In a public area of 680 thousand square meters, the solution has become more than just technical infrastructure and has integrated into a park open to circulation, leisure, culture, and environmental education in the Oceanic Region of Niterói.
Filtering gardens in Niterói function as a natural filter
In practice, the filtering gardens operate similarly to constructed wetlands, where water passes through structures designed to slow the flow and favor natural retention and treatment processes.
During this journey, particles are retained, vegetation participates in the absorption of organic matter, and microorganisms present in the environment help break down pollutant components, according to the technical description released by the municipality.
Before reaching the filtering gardens, part of the water passes through sedimentation basins, designed to retain suspended solids and reduce the silting of the Piratininga Lagoon, an essential step to decrease the load carried by drainage.
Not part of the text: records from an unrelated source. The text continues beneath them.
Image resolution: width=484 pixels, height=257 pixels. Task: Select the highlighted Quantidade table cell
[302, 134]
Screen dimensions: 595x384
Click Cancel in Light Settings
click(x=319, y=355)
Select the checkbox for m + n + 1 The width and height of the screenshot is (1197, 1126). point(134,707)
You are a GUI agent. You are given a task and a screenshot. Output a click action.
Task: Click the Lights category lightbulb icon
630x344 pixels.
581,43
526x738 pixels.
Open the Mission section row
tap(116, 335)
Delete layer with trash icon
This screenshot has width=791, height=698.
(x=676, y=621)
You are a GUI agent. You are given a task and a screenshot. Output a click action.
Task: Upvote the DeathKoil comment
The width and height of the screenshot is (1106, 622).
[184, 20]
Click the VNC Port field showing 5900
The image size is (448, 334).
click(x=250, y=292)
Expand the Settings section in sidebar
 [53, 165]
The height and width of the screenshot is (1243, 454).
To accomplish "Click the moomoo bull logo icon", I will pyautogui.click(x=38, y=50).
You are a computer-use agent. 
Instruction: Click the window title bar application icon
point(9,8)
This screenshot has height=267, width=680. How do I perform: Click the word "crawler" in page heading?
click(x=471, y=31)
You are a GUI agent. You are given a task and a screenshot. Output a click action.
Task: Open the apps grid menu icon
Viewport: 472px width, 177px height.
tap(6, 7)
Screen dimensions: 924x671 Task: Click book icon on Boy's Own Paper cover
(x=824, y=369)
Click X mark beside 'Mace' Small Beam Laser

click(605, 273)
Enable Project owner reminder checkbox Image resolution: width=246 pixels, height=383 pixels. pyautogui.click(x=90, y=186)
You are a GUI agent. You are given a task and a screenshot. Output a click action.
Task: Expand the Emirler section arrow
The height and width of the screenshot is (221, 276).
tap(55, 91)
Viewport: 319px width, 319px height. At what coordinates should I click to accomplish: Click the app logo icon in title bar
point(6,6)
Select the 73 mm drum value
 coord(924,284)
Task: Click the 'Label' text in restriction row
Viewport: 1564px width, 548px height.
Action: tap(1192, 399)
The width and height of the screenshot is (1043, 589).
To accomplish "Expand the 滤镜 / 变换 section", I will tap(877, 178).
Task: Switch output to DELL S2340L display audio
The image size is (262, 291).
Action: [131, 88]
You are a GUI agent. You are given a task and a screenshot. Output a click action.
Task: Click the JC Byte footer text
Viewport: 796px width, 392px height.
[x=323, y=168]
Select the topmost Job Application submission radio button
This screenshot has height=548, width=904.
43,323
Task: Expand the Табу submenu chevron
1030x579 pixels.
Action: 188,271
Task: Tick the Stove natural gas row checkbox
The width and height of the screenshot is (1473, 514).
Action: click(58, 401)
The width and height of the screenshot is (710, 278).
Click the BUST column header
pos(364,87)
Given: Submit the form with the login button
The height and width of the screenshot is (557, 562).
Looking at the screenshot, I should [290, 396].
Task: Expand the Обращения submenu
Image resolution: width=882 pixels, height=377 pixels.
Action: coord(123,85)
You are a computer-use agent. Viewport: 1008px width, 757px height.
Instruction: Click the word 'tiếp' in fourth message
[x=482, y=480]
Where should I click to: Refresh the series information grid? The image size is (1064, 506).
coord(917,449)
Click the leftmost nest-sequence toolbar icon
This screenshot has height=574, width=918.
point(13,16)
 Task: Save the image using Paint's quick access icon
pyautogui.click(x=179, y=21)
In Brazilian cities near rivers, canals, and lagoons, the water that flows through the streets during rains often carries sediments, waste, and organic matter, increasing the pressure on aquatic environments already impacted by urbanization.
In this scenario, the intervention in Niterói stands out because it transforms an urban margin into a visible environmental facility, bringing the public closer to a function that is usually hidden in galleries, pipes, or drainage structures that are barely noticed.
Parque Orla Piratininga integrates lagoon recovery
Planned within the Programa Região Oceânica Sustentável, the PRO Sustentável, the park was created to protect and recover the Piratininga Lagoon and its surroundings, while reorganizing the city’s relationship with the lagoon margin.
The area includes the islands of Modesto, Pontal, and Tibau, as well as circulation spaces, leisure facilities, and environmental structures that are part of a broader proposal for the recovery of the lagoon system of Niterói.
Among the planned and implemented urban elements are 10.6 kilometers of bike paths connected to the cycling system of the Região Oceânica, 17 leisure areas, viewpoints, and an eco-cultural center focused on environmental education.
By incorporating these facilities, a water recovery project gains a function of permanence and coexistence, allowing residents and visitors to occupy the space while the filtering gardens continuously act on the water that reaches the lagoon.
Due to the scale of the intervention, the Niterói City Hall classifies the Parque Orla Piratininga as the largest project in Brazil based on nature-based solutions in the field of environmental sustainability.
The same source reports that the project received an investment of R$ 100 million and is part of a set of municipal actions aimed at the environmental improvement of the Piratininga Lagoon and its urban surroundings.
Nature-based solutions treat stormwater
The functioning of the filtering gardens depends on the combination of engineering, vegetation, and water management, forming a sequence of structures that control the flow, retain pollutants, and increase the time the water passes through the system.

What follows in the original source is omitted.